Fault tolerance is the ability of a system to continue to carry out their intended function despite faults. In a broad sense, fault tolerance is associated with reliability, with successful operation, and with the absence of breakdowns The ultimate goal of fault tolerance is to develop a reliable system. When the society becomes increasingly dependant on computer systems, the reliability of these systems becomes a critical question. In airplanes, chemical plants, heart pace-makers or other safety-critical applications, a system failure can cost people's lives or environmental disaster. There are different approaches to achieve fault tolerance. . Common to all these approaches is a certain amount of redundancy. This can be a replicated hardware component, an additional check bit attached to a string of digital data, or a few lines of program code verifying the correctness of the program's results. In this course, we will study fault tolerance in both hardware and software. The rapid development of real-time computing applications that started around the mid-1990s, especially the demand for software-embedded intelligent devices, made software fault tolerance a pressing issue The following is a tentative list of topics to be covered:
- Introduction
 - Definition of fault tolerance
 - Redundancy
 - Applications of fault tolerance
 - Basic principles of reliability
 - Attribute: reliability, accessibility, safety
 - Deficiencies: errors, mistakes and failures
 - Means: prevention, removal and forecasting
 - Reliability evaluation
 - Common measures: failure rate, mean time to failure, mean time to repair, etc.

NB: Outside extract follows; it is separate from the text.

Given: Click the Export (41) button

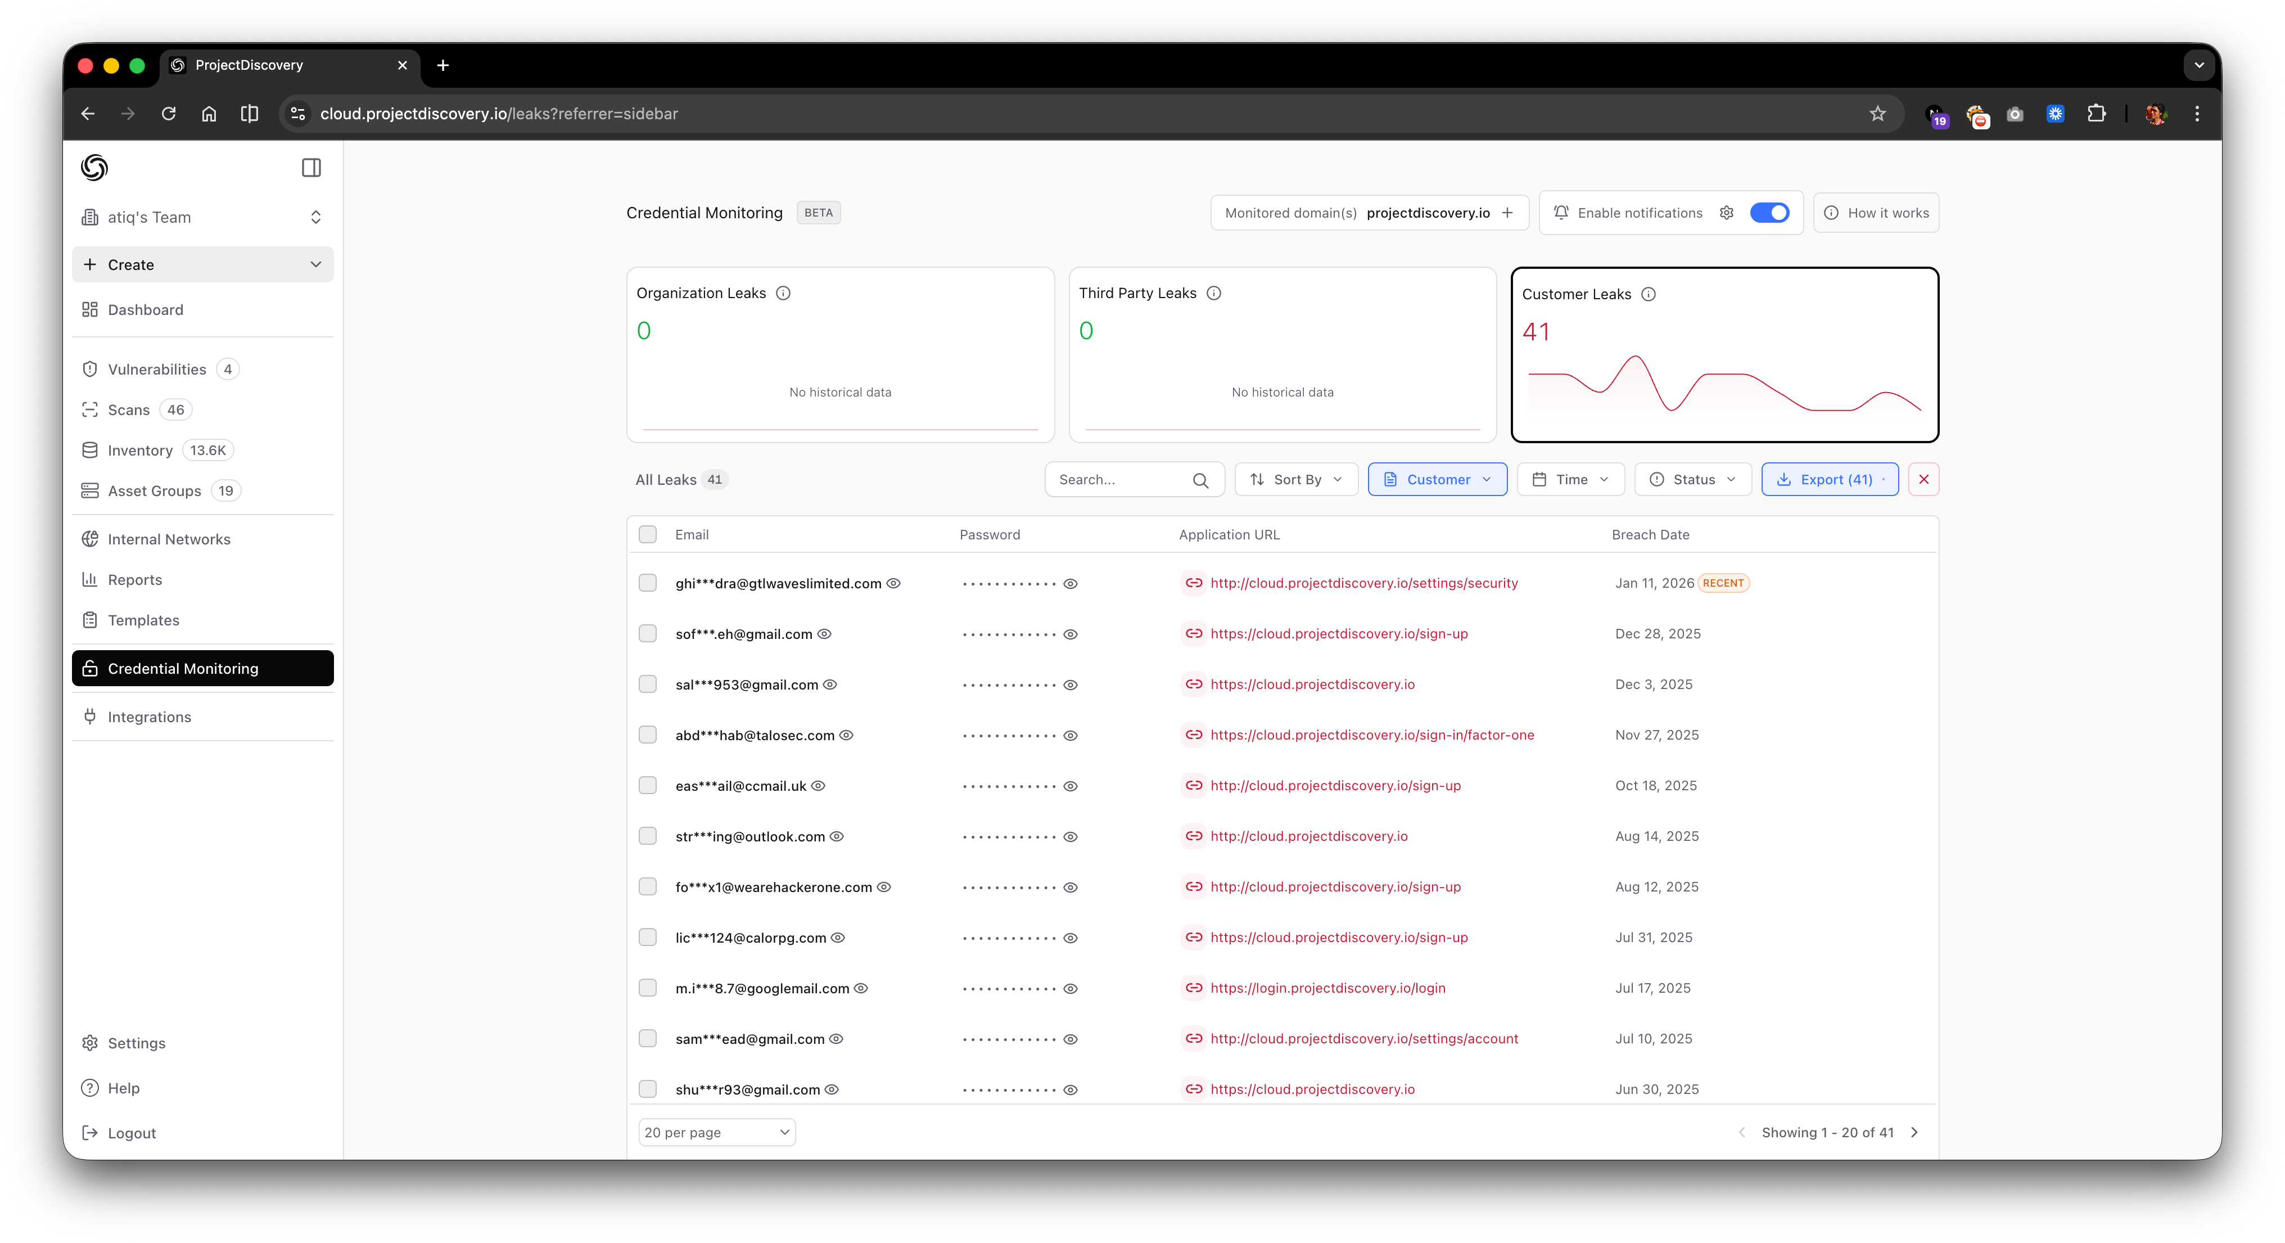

 - Reliability block diagram
 - Markov processes
 - Hardware redundancy
 - Redundancy timetables
 - Evaluation and comparison and applications
 - Information redundancy
 - Codes: linear, Hamming, cyclic, unordered, arithmetic, etc.
 - Encoding and decoding technicians and applications
 - Time redundancy
 - Software fault tolerance
 - Specific features
 - Software fault tolerance techniques: N-version programming, recovery block, self-monitoring software, etc.